# altisource rfs vendors



## kjcece (Dec 5, 2012)

since altisource went with super companies does anyone know which companies these are?


----------



## SwiftRes (Apr 12, 2012)

kjcece said:


> since altisource went with super companies does anyone know which companies these are?


 
They haven't made the decision yet. They said the first couple of weeks of Januarty they will pick from the RFP responses.


----------



## Zuse (Nov 17, 2012)

Yeah i got their email and packet for the RFP 3 weeks ago,I just cant sub out the work for those prices.I use to work for them some time ago,but quit.i never replied back to the email, they know my company and they know the work i df course they asked me not to quit but i couldn't do their prices.2 weeks went by and i got another email that stated do to the over whelming response they have received their having technical issues with their email and servers and would please re-apply for their RFP again.
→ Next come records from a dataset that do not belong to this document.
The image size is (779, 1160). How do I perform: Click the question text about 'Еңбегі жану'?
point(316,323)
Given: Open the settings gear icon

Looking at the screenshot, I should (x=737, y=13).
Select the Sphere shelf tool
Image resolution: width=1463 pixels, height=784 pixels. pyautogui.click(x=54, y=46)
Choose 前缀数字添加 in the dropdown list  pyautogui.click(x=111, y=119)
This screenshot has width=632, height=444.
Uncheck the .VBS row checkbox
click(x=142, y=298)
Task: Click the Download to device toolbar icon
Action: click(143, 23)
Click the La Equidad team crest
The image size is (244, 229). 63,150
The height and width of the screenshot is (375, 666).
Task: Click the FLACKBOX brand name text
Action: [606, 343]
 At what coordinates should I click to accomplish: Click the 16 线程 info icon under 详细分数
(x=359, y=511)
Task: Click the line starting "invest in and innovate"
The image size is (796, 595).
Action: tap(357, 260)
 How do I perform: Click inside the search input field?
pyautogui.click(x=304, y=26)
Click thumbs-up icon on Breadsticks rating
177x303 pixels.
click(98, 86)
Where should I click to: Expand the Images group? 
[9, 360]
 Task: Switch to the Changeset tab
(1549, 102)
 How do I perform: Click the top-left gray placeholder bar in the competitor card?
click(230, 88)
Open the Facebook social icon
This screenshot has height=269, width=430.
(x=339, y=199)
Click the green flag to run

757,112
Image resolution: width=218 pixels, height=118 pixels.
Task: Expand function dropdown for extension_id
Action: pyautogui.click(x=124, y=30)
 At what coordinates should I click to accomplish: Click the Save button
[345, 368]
The second email threw up red flags... they must be having trouble in my state finding people to do their work.


----------



## mike2153 (Dec 11, 2012)

Zuse said:


> Yeah i got their email and packet for the RFP 3 weeks ago,I just cant sub out the work for those prices.I use to work for them some time ago,but quit.i never replied back to the email, they know my company and they know the work i df course they asked me not to quit but i couldn't do their prices.2 weeks went by and i got another email that stated do to the over whelming response they have received their having technical issues with their email and servers and would please re-apply for their RFP again.
> 
> The second email threw up red flags... they must be having trouble in my state finding people to do their work.


They use buczket or whatever there scam company is up here lawsuit coming against these clowns in NY


----------



## BPWY (Apr 12, 2012)

The last altisource job I did Pac Prez screwed up and sent me their paperwork, not my w/o.
Their bid for the job was $1900.

I got paid $900 for what I did, they got paid $1000 for shuffling some paper work. 

Lets get this straight, I do all the work in a nasty house, with 30 yards debris and they do nothing but shuffle paper in a temperature controlled office and get paid MORE than I do?????
Some thing is wrong with this picture. I quit them after that.


----------



## SwiftRes (Apr 12, 2012)

With a place like them you take the good with the bad. While their CYD may be low, I'll take their $200 winterizations all day. Bid approvals are usually pretty good too.


----------